Don’t go. Spend the cash on something nice for you and your baby and a treat for your mum. Normally it’s two guests per double room and this can include an infant in a cot as an extra guest so it’s odd for the hotel to say you need two rooms. As this is the case and adding in the brides demands you should say no thanks to the hassle abroad costly invitation.

Nanny0gg · 03/01/2025 19:54

Rosiecidar · 03/01/2025 19:42

Oh goodness. Bridezilla. I once went to a wedding where we booked a hotel months in advance, it was right near the venue. A few weeks before the wedding we got a message from the groom saying he had cancelled our room and reserved the hotel for family only..
My exdh was the best man ! - so in a race to the bottom she didn't do this to you
The tone of your message suggests you are a lovely kind person and you are doing your utmost to be support your friend. Obviously, and it seems obvious, you want to be near your baby and again it seems obvious that your mum who is really being wonderful wants to be by you. I think when people plan weddings they forget to think about others. Sorry OP you sound super lovely.

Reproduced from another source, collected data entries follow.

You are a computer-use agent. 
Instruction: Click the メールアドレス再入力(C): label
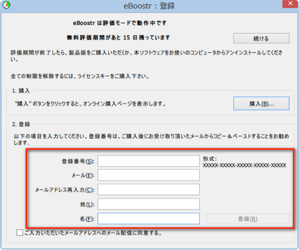point(65,190)
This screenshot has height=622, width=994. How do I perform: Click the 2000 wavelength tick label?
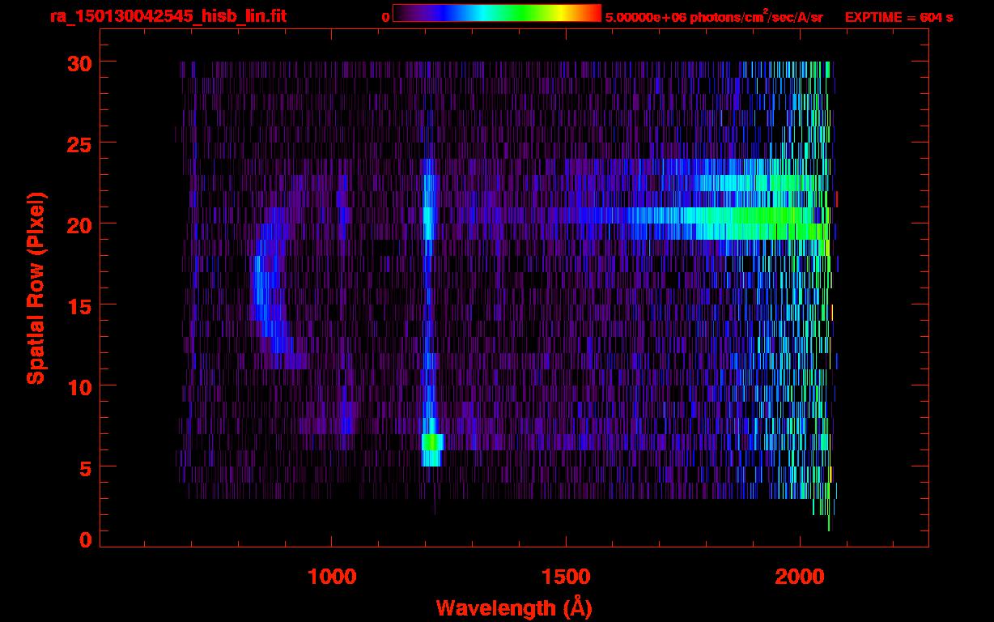[x=800, y=576]
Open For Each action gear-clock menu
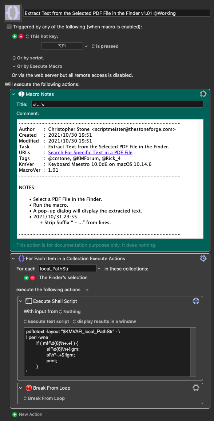This screenshot has width=214, height=421. click(203, 258)
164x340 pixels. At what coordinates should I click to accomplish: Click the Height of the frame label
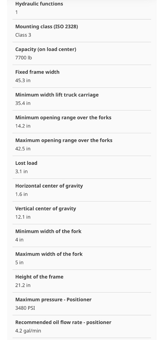point(39,277)
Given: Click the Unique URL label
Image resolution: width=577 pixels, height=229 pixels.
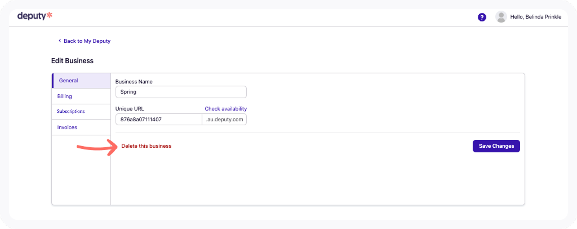Looking at the screenshot, I should point(131,109).
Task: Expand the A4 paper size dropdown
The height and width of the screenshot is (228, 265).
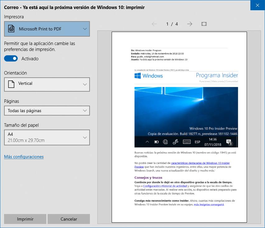Action: pyautogui.click(x=85, y=138)
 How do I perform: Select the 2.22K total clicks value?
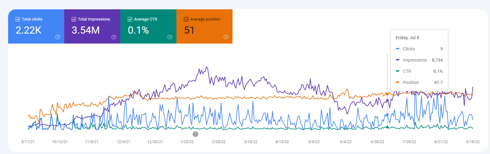point(28,30)
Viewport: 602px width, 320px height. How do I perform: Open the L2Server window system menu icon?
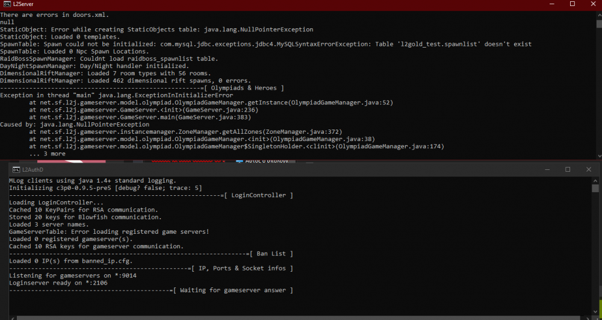click(6, 4)
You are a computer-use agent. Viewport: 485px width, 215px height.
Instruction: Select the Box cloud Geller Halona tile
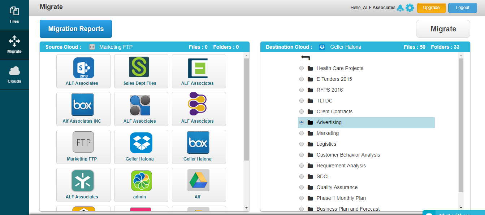click(199, 147)
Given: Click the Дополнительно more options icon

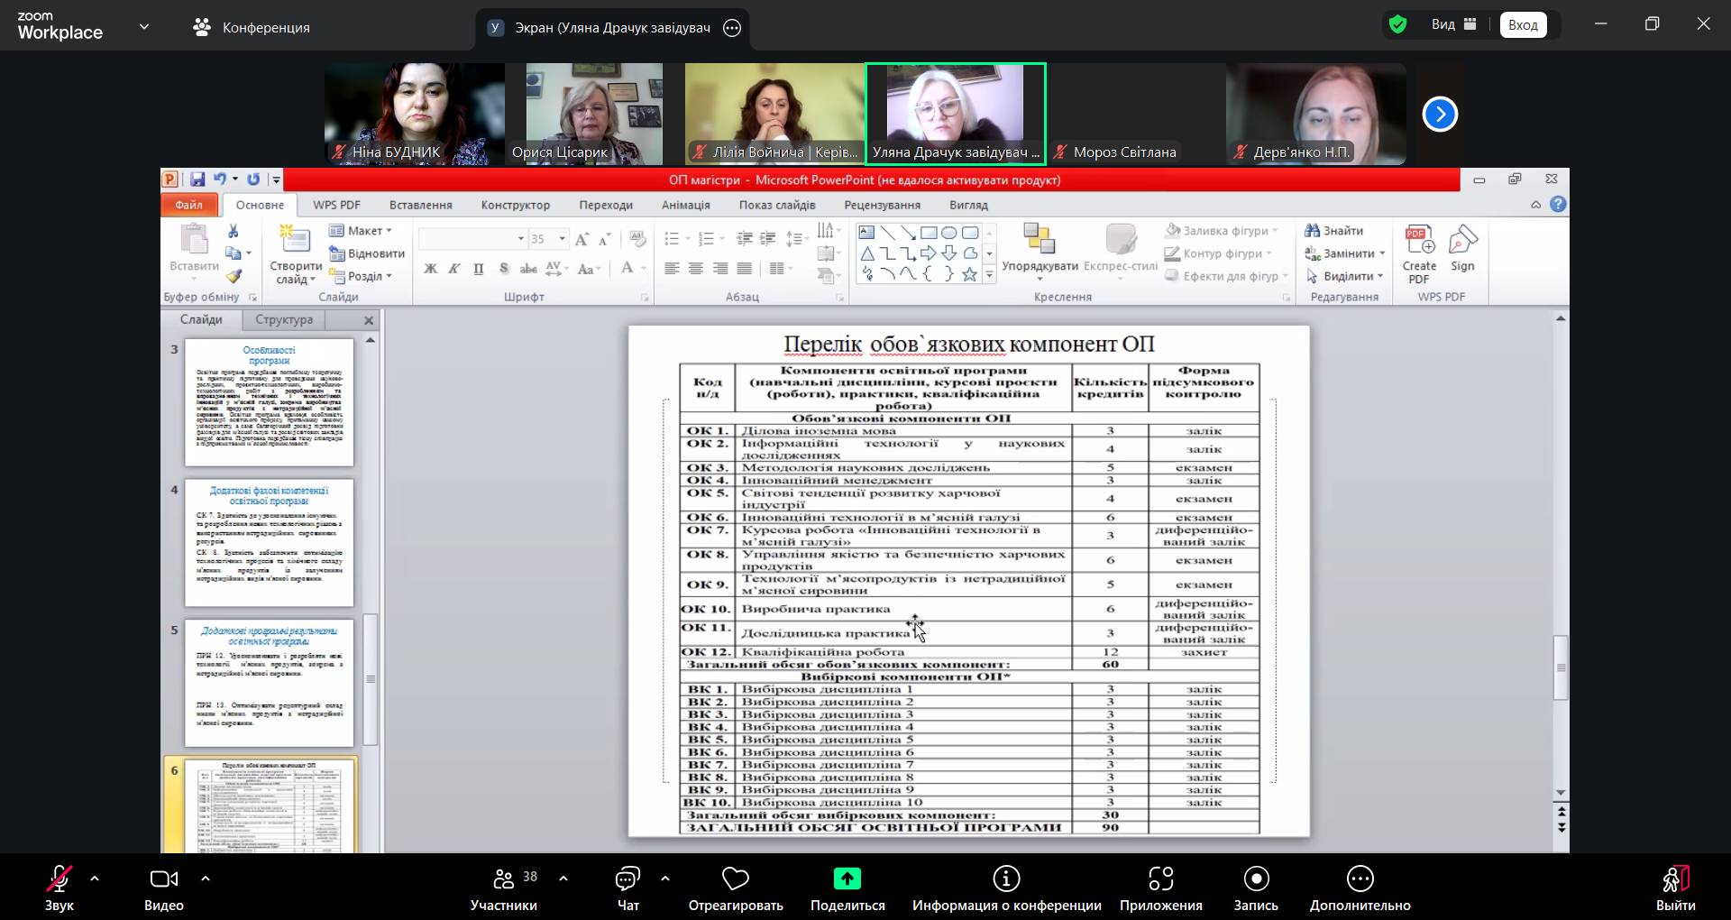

How did the groom manage to cancel the room you had booked?

And did you still go?

TaggieO · 03/01/2025 19:55

”Hi, Bride

in the circumstances, I think it might be best if we don’t attend. I think it’s clear that we have different expectations of how things might work in order for us to be there and I don’t want to add any more stress to your big day, or to us as new parents. Wishing you every happiness and let’s catch up once you are back.”

Newname71 · 03/01/2025 19:56

Absolutely no fucking chance in hell would I agree to that.
You’re bending over backwards for Bridezilla as it is.
No way would I be packing my mum off on her own to a different hotel!!